The men of 1848 had never relinquished their hope in the future. They had been oppressed, and they had suffered so long that they had grown accustomed to see brute force and hypocrisy triumphant, accustomed to live in a sort of spiritual twilight. But they believed in the coming day. And now, suddenly, they saw it. First a gleam, then a ray, then a flame, then the whole horizon, as far as the eye could reach, a sea of light. For the first time they heard loud, ringing voices proclaim liberty to be the right of the people, without a voice raised in opposition; and for the first time, with wondering eyes, they saw power, that hitherto immovable mass, the giant bearer of oppression and falsehood, begin to stir like some gigantic elephant, writhe and turn and shake itself, throw off its riders, and move ponderously in the direction of the high-spirited, ardent friends of liberty, the men of the new day, who stood ready to fling themselves on its back and force it to trample down all the ancient abuses.

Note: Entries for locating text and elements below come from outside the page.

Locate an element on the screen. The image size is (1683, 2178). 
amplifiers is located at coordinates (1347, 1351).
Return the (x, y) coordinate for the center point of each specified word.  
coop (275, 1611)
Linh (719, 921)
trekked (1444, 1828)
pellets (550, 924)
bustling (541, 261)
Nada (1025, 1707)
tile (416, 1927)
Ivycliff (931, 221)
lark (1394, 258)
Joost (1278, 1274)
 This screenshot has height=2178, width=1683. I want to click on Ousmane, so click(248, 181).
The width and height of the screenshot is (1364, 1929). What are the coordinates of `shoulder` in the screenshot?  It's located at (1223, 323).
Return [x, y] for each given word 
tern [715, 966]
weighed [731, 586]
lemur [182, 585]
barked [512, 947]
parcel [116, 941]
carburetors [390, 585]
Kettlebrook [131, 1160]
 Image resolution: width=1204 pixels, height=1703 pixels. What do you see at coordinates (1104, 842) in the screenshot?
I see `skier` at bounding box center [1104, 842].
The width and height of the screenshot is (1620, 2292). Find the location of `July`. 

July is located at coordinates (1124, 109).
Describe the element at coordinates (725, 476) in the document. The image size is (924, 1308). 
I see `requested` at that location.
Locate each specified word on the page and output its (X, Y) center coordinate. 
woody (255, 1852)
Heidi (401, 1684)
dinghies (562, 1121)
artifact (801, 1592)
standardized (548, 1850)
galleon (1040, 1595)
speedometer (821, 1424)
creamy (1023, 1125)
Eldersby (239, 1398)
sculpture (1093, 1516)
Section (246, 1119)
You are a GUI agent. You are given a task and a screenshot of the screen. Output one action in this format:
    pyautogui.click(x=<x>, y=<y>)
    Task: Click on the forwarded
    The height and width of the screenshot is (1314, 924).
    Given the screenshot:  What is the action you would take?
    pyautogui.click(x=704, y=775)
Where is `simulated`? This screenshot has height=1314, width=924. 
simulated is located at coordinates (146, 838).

For the younger men especially it was a moment without compare, a sight that intoxicated them, that drove them wild. They shouted, they sang, they rejoiced, and in their wild exultation they felt it a necessity to act, to risk all, to give their lives if need be—anything, everything, except be behindhand in greeting and ushering in the dawning day of liberty.
True it is that democratic illusions held high revelry; true it is that there prevailed a touchingly naïve belief in the infallibility of popular instincts; and true it is that the ability of theorists to settle practical difficulties was greatly overestimated. But the first impulse was irresistible, the original instinct was correct. Those who really possessed capacity became leaders, took the command without any fuss or parade, and were obeyed, not because of their outward authority, but because their real superiority was felt by all.
The score of students who commanded on the barricades in Berlin may be given as an instance. Many a so-called very ordinary man for a few days of his life showed himself to be a hero. During the first months some of the finest qualities of humanity displayed themselves and shone with astonishing lustre.